- [Your instructions]: Copy out the records from the line containing "The height and" through the end of the records, both included, word for word. Leave out the pictures.

*** Opening of Exercise data ***

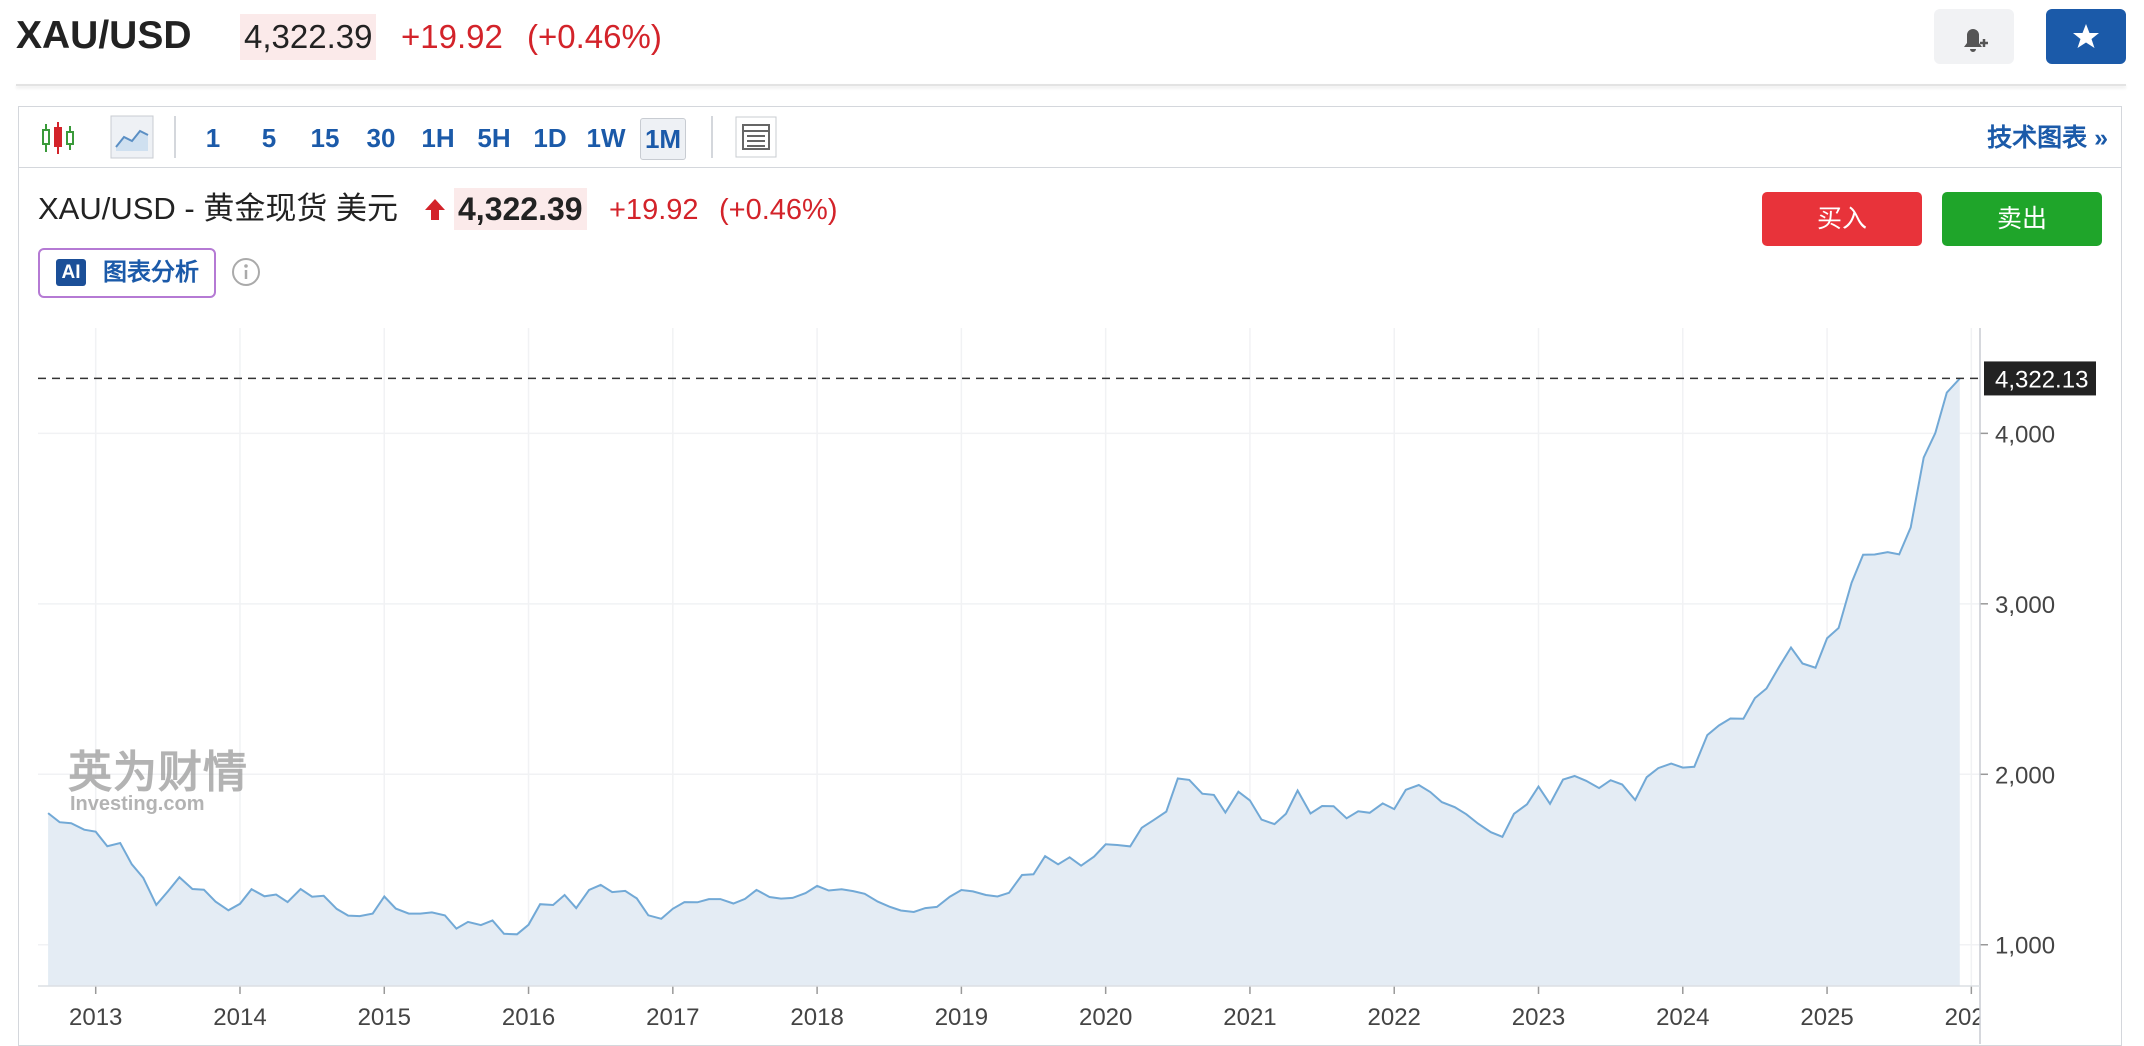 This screenshot has height=1046, width=2144. What do you see at coordinates (550, 138) in the screenshot?
I see `interval-button: 1D` at bounding box center [550, 138].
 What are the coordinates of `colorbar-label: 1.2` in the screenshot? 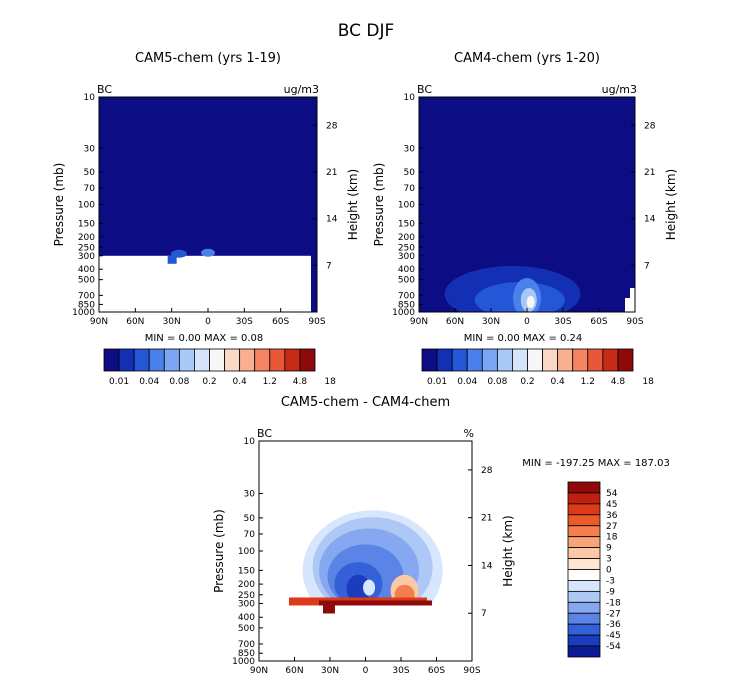 It's located at (270, 382).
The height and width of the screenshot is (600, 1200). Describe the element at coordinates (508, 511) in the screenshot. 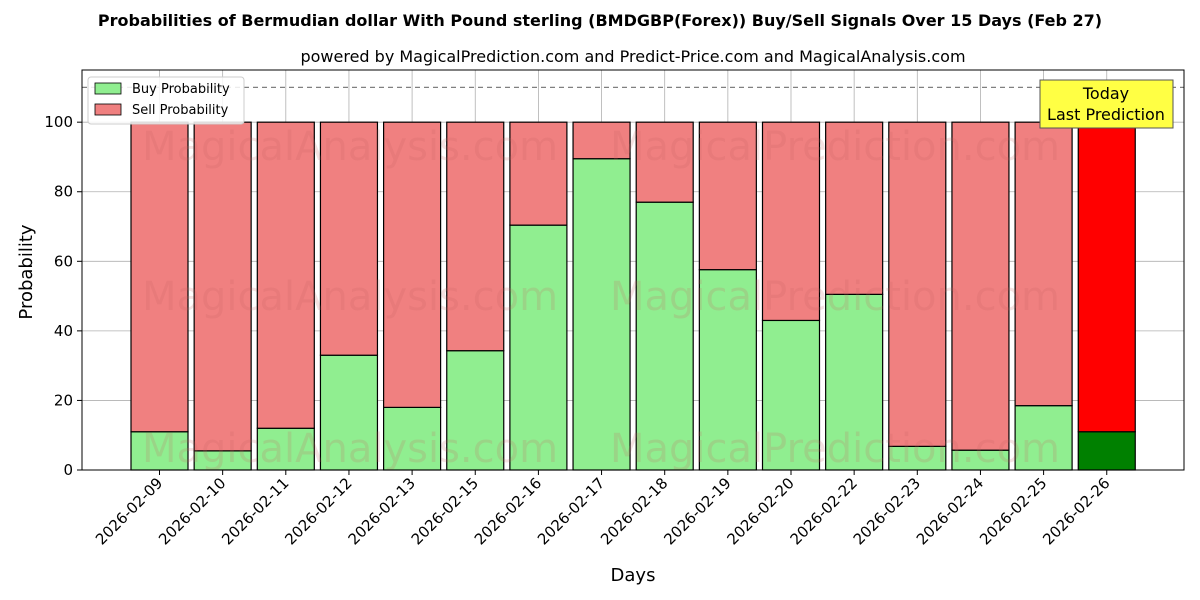

I see `x-tick-label: 2026-02-16` at that location.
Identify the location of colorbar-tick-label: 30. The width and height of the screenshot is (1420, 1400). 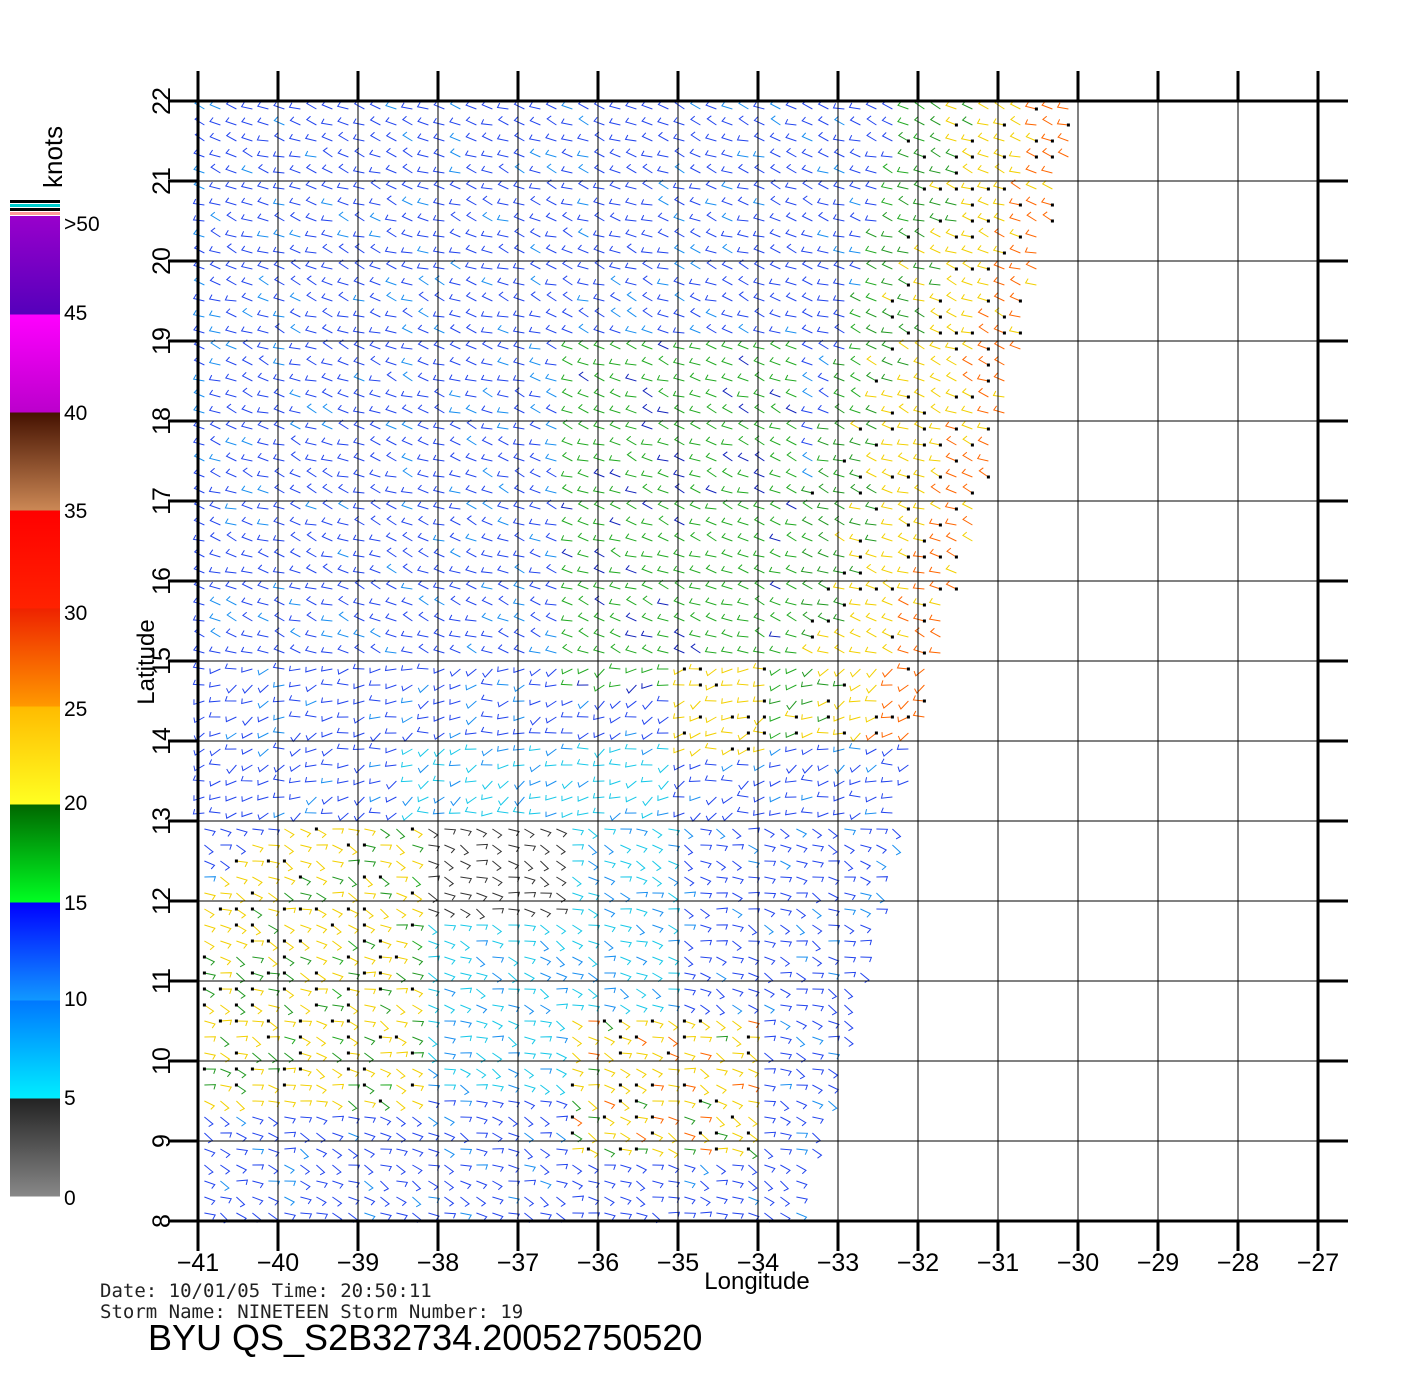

*** Close of Exercise data ***

- [Result of this exercise]:
The height and width of the screenshot is (600, 1200). Describe the element at coordinates (508, 511) in the screenshot. 

I see `x-tick-label: 2026-02-16` at that location.
Identify the location of colorbar-tick-label: 30. The width and height of the screenshot is (1420, 1400). 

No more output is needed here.